It happens to everyone who travels eventually: It’s late, you’re tired, or the kids are cranky, so you pull over to the side of the road trying to figure out what to do. If you’re a RVer, luckily, you’re either driving a hotel room or pulling one behind you. If you decide to pull over for the night and park your RV somewhere, you must adhere to overnight RV parking etiquette.
Luckily, the folks at the Family Motor Coach Association (FMCA) have teamed up with many of the RV and travel communities across the United States to come up with the tenets of overnight RV parking.
Let’s look at them and what it means for the next time you have to park overnight before making it to the campground or RV park.
RVers’ Good Neighbor Policy
The FMCA has posted these tenets as the code of conduct to follow when parking overnight on the fly:
- Stay one night only.
- Obtain permission from a qualified individual.
- Obey posted regulations.
- No awnings, chairs, or barbecue grills outside your RV.

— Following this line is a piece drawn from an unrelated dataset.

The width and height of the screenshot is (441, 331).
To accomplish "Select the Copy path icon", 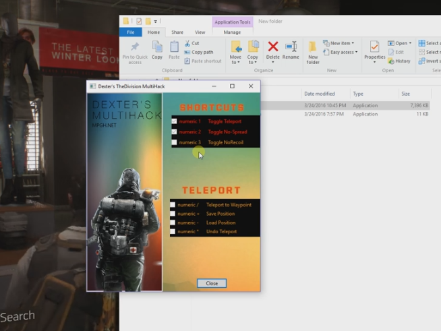I will pos(187,52).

- Do not use hydraulic jacks on soft surfaces (including asphalt.)
- Always leave an area cleaner than you found it.
- Purchase gas, food, or supplies as a form of thank you, when feasible.
- Be safe. Always be aware of your surroundings and leave if you feel unsafe.
These rules apply to those who are looking for dry camping locations. Dry camping lots are any area around you that allows you to park your RV or trailer overnight without any hook ups or luxuries associated with a RV park. These include casinos, Home Depots, and other places that allow temporary parking for RVs.
It’s important that before you park, you get permission from a manager or the owner of the property before you do so. Not all parking lots allow RVs to park there, and that’s why this is one of the most important rules to follow when overnight parking. If you don’t obtain permission, you may find yourself towed for being on private property.
When spending the night, make sure to avoid noises that would cause a disturbance around you. This includes not using your awnings, jacks and setting up an area like you would if you were at a RV park. In fact, you don’t want to set up anything outside your RV or trailer for the night if possible. Never, ever start grilling, fire up the generator or entertain yourself outside the RV when parking this way.
When parking overnight, always buy something from the location you’re parking at. If this is a Walmart, it might be a good time to stock up on drinks or snacks. If at a home improvement store, maybe you need something for your RV. Think outside the box if you have to but always make a purchase. If you’re not parking somewhere that you can buy something from, find a way to say thank you by leaving supplies, helping the local community or simply leaving a note of thanks.
Why Follow Overnight RV Parking Etiquette?
Overnight RV parking etiquette is essential for all RVers to know and follow. By doing whatever you want when you park anywhere you think is okay, you’re causing more harm than good to the environment and the communities that are taking you in for the night. By following the rules above, you ensure that communities and businesses will continue to help the stranded RVer in need overnight.